**Assigned task:**
Set the pictures aside and transcribe exactly the lines from the one containing "Image resolution: width=1093" through the final line of the records.

Start of Provided material

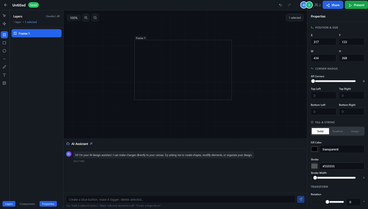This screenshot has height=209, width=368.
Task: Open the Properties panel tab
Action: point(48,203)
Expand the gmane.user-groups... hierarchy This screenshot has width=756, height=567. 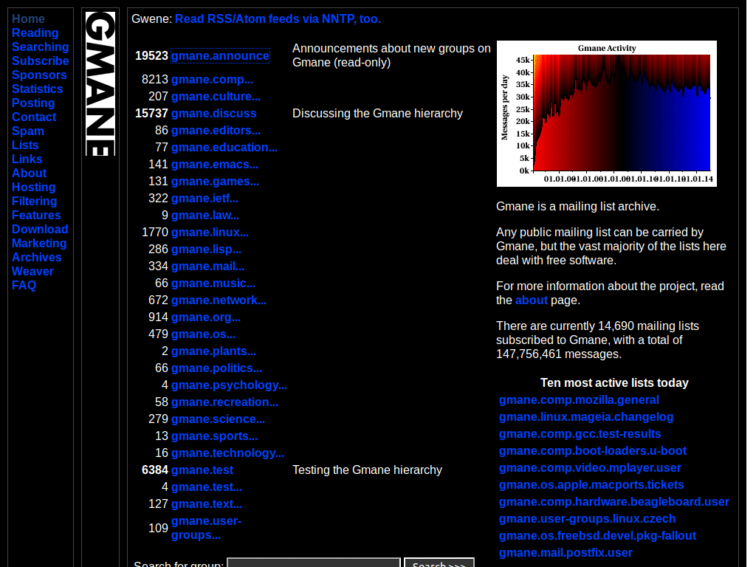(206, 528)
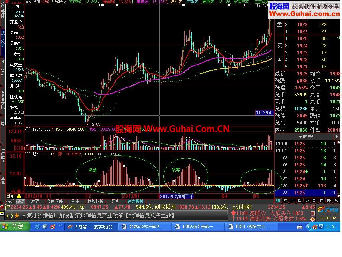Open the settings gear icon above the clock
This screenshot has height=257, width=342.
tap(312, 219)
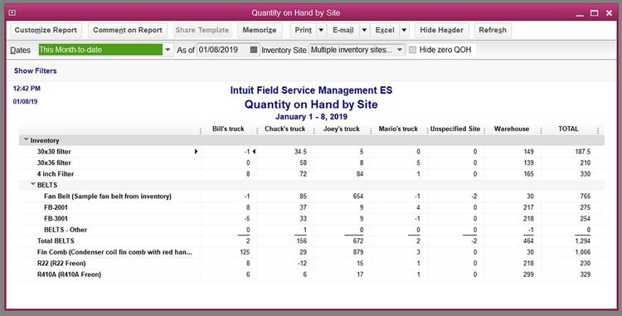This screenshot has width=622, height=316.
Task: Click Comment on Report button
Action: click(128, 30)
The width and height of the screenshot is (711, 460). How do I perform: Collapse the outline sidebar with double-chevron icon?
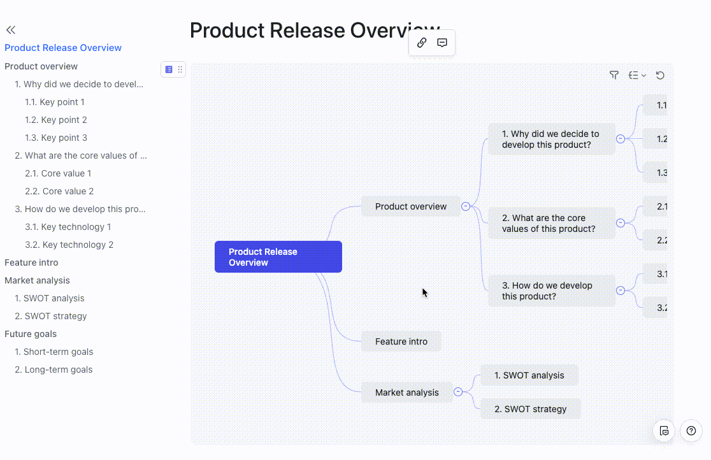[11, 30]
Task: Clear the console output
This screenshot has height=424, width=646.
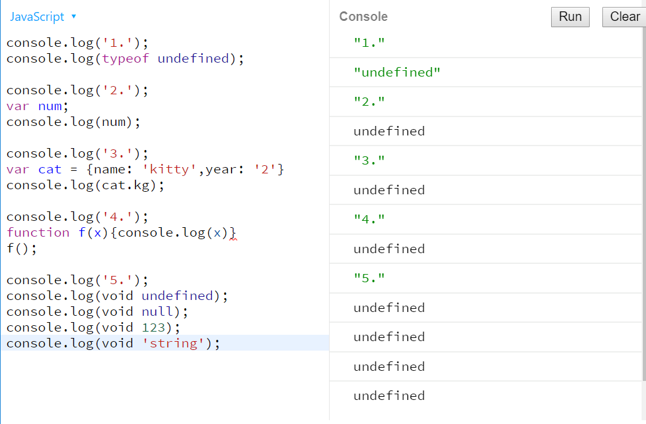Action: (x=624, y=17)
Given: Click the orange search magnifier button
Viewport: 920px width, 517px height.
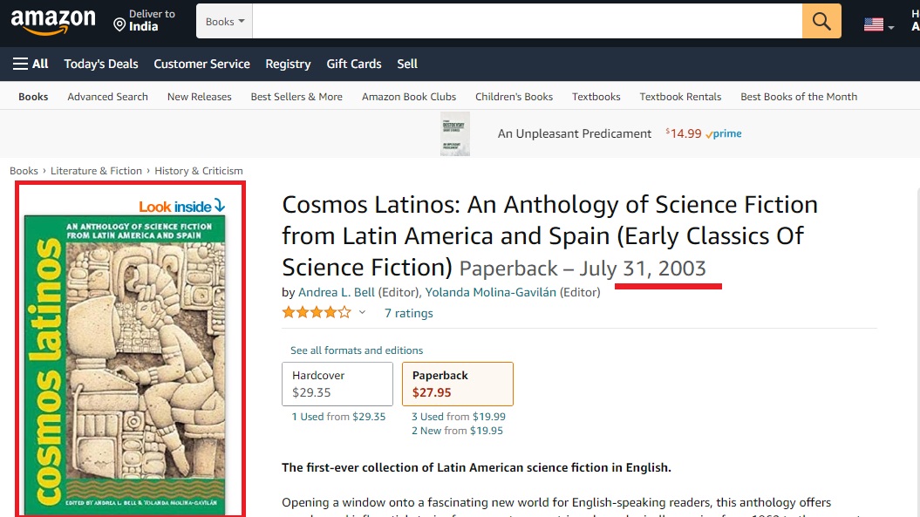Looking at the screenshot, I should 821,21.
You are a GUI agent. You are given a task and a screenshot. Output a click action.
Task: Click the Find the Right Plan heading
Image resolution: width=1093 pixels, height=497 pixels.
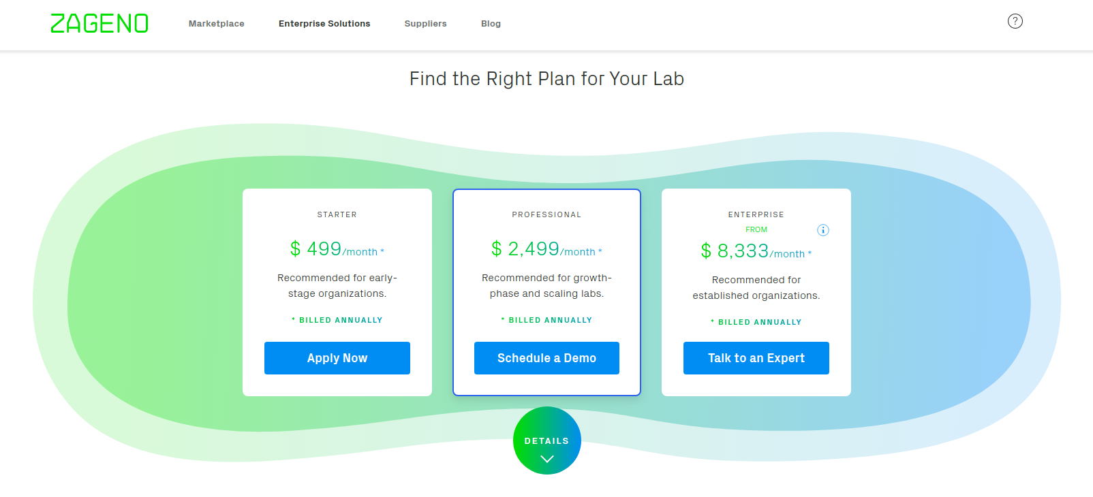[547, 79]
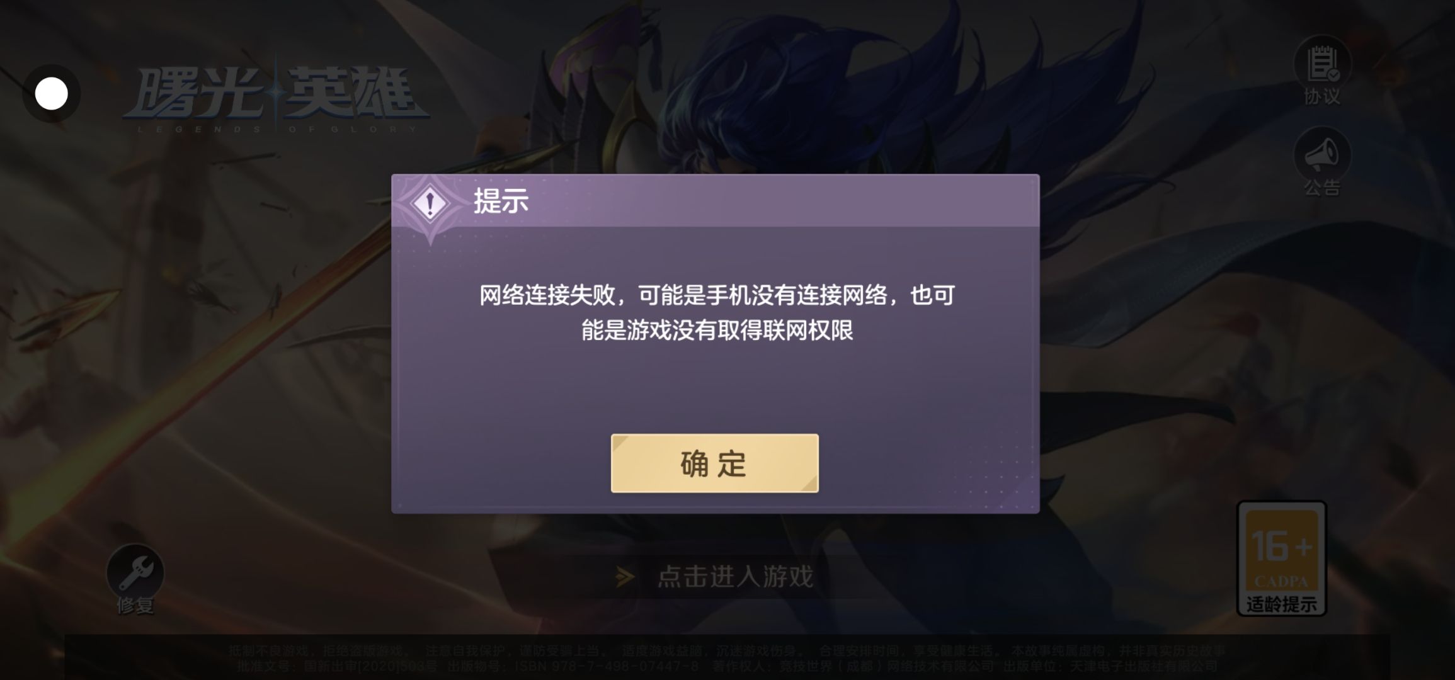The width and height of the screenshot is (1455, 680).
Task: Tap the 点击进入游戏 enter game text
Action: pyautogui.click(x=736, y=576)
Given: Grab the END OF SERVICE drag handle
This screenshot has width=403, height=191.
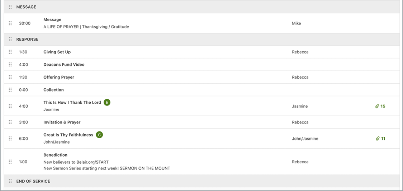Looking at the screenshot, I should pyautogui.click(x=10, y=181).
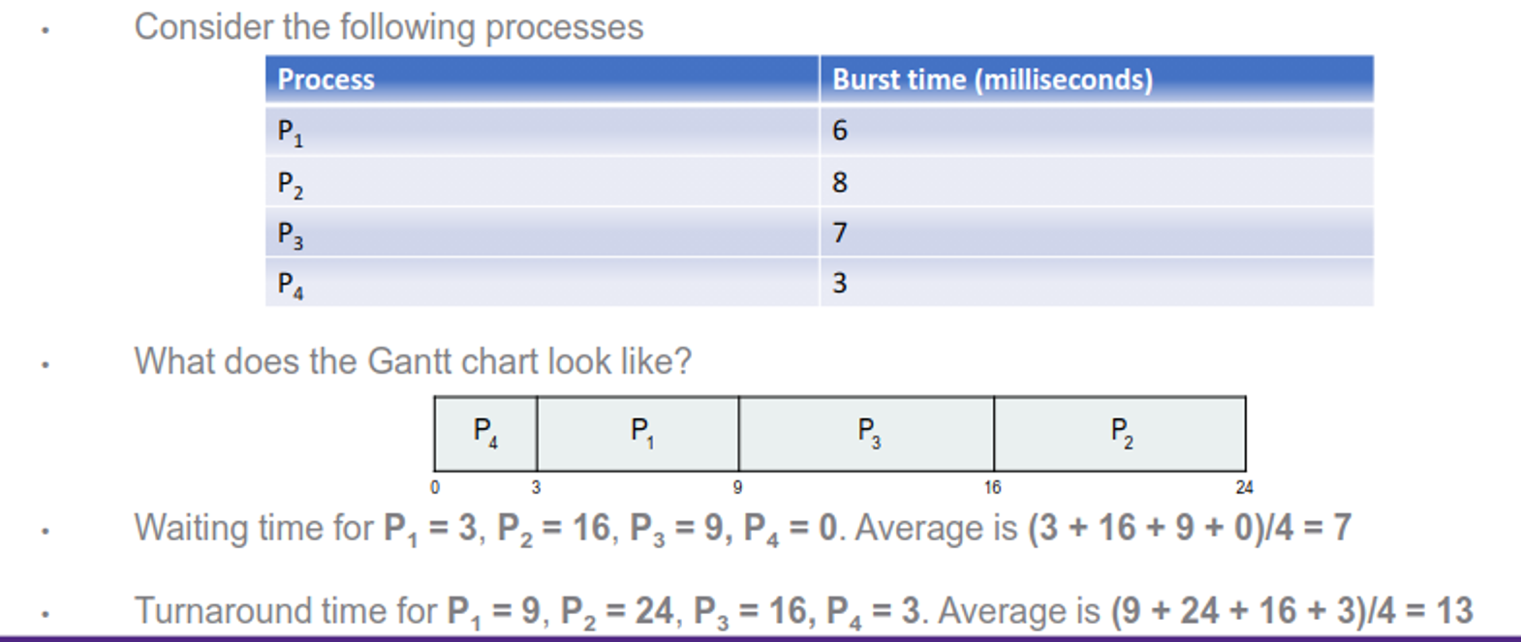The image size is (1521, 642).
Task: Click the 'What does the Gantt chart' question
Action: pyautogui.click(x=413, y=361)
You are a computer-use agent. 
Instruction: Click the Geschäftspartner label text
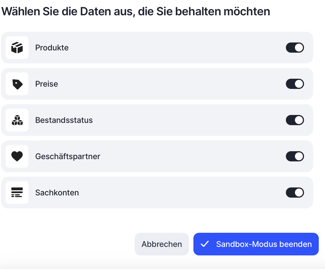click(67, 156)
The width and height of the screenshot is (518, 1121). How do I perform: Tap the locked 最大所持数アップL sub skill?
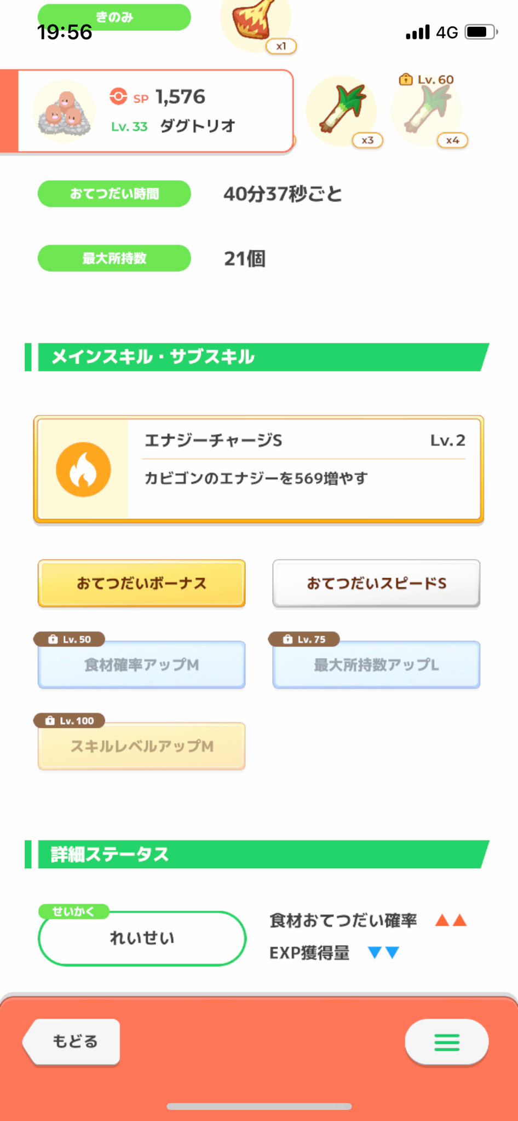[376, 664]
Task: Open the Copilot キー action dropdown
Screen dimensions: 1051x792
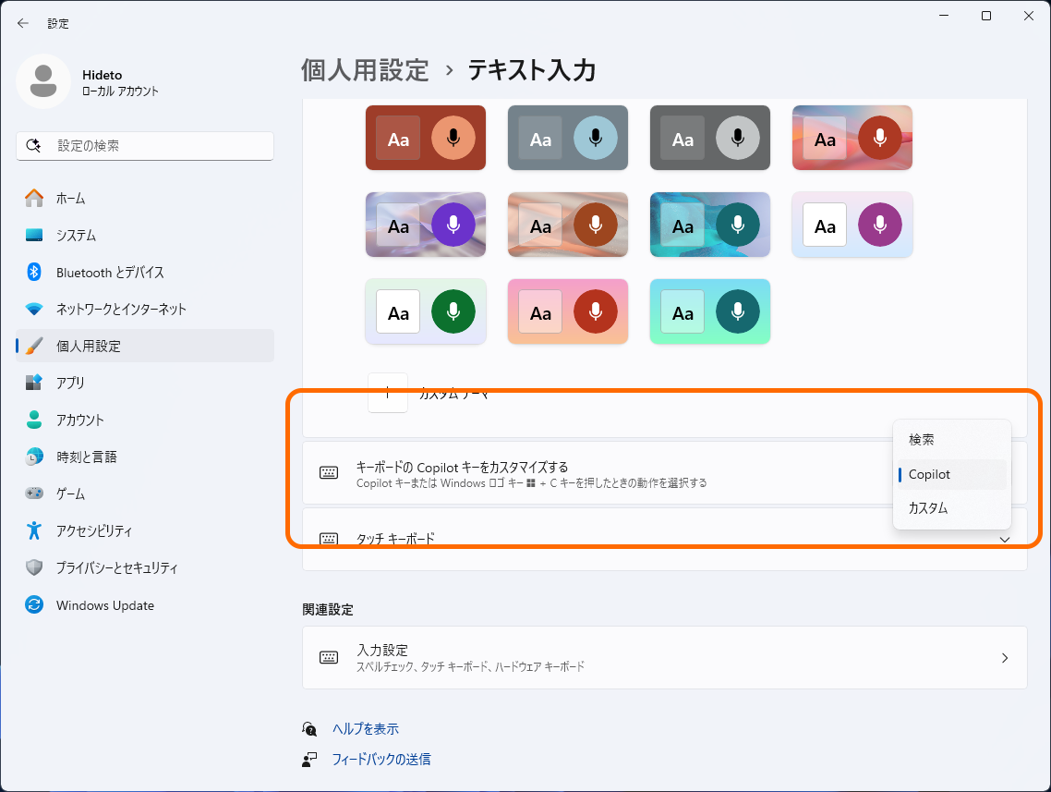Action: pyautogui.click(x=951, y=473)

End of Provided material

**Answer area:**
Image resolution: width=1093 pixels, height=497 pixels.
[547, 79]
The width and height of the screenshot is (1455, 680).
Task: Tap the 点击进入游戏 enter game text
Action: pyautogui.click(x=736, y=576)
Given: Grab the END OF SERVICE drag handle
This screenshot has width=403, height=191.
Looking at the screenshot, I should pyautogui.click(x=10, y=181).
The image size is (1521, 642).
Task: Click the 'What does the Gantt chart' question
Action: pyautogui.click(x=413, y=361)
You are a computer-use agent. 
Instruction: Click the Geschäftspartner label text
click(67, 156)
The width and height of the screenshot is (518, 1121). How do I perform: Tap the locked 最大所持数アップL sub skill?
[376, 664]
Task: Open the Copilot キー action dropdown
Screen dimensions: 1051x792
Action: pyautogui.click(x=951, y=473)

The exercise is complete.